Навстречу фарам неслись тучи однодневок, ртутно сверкающих мотыльков, каменно твёрдых жуков-усачей. Автомобиль словно гнал перед собой волну воздуха, наполненного крылами. Камилла действительно уснула, не меняя положения, приученная не приваливаться даже во сне к плечу или руке водителя, и лишь поклёвывала носом, когда машину встряхивало на неровностях.
«Балеары», – всё твердил про себя Ален. Видя вокруг чёрный воздух, а перед собой – белый свет, притягивающий, отбрасывающий, уничтожающий крылатых тварей, он возвращался в кишащее образами преддверие снов, под небесный свод, усеянный пылью лопнувших личин, откуда глядели на него враждебно большие глаза, готовые сдаться в следующий раз, назвать пароль, условное число. Отвлёкшись, он даже забыл повернуть на более короткую дорогу между Поншартреном и заставой под Версалем. Камилла что-то пробормотала во сне. «Браво! – мысленно похвалил Ален. – Надежный рефлекс. Славные надёжные чувства всегда начеку… Как же ты приятна мне и сколь легко нам пребывать в согласии, когда ты спишь, а я бодрствую…»

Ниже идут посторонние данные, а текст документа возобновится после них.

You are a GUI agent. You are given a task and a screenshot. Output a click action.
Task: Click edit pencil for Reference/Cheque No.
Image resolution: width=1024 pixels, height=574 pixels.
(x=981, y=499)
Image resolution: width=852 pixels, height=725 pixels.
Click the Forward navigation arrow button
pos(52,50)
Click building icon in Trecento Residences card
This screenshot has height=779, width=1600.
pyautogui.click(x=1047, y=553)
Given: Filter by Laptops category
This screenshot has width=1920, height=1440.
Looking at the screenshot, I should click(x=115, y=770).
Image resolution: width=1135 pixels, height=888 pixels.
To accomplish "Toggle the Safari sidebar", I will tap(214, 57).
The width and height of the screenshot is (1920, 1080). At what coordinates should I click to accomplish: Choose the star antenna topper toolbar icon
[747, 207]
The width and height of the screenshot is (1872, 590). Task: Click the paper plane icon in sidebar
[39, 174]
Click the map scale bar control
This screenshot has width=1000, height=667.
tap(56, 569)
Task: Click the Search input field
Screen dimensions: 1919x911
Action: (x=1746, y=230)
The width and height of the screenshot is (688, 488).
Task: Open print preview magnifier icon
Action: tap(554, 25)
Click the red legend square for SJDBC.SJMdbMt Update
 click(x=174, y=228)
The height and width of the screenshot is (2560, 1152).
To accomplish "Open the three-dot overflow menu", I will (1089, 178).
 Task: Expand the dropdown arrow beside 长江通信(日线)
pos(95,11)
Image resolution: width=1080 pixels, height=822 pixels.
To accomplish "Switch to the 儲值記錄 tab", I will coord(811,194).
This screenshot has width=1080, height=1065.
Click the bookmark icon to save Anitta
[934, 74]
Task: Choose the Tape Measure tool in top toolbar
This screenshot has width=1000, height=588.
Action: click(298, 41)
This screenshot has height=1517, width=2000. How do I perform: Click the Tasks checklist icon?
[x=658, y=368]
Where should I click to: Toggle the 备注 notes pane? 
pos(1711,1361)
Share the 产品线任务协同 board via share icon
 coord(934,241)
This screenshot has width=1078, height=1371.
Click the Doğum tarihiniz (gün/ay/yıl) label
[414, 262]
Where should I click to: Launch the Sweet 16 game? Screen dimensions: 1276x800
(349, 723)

Их волосы и рукава были влажны от росы, когда они вышли из машины на своей совсем новой, безлюдной в свете месяца улице. Ален поднял голову: на десятом этаже, посреди отражения почти полного круга месяца чернела маленькая рогатая тень кошки, ждавшей, склонив голову. Он указал на неё Камилле:
– Гляди! Тебя дожидается!
– У тебя зоркие глаза, – ответила она зевая.
– Как бы не упала. Не окликай её.
– Успокойся. Она не пойдёт, если я её позову.
– Причина ясна! – усмехнулся Ален.
Едва обронив эти два слова, он уже жалел о них. «Рано, рано, да и время неудачное выбрано!» Рука Камиллы, протянувшаяся к кнопке звонка, застыла.
– Причина ясна? Какая причина? Ну же, говори! Верно, я вновь вела себя непочтительно к священному животному? Кошка жаловалась на меня?
«Многого же я добился!», – размышлял Ален, закрывая гараж. Он еще раз пересёк улицу и подошёл к жене, ожидавшей его с воинственным видом. «Либо я пойду на попятный в обмен на спокойную ночь, либо добрым тумаком закрою прения… Рано, рано…»
– Я, кажется, задала тебе вопрос!
– Давай прежде поднимемся к себе.
Притиснувшись друг к другу в тесной кабине лифта, они не проронили ни слова. Едва переступив порог, Камилла далеко отшвырнула берет и перчатки, давая понять, что ссора не кончена. Ален уже хлопотал вокруг кошки, упрашивая её покинуть опасное место. Не желая огорчать его, терпеливое животное последовало за ним в ванную комнату.
– Если это из-за того, что ты слышал, когда давеча вернулся… – начала Камилла крикливо, едва он вернулся в комнату.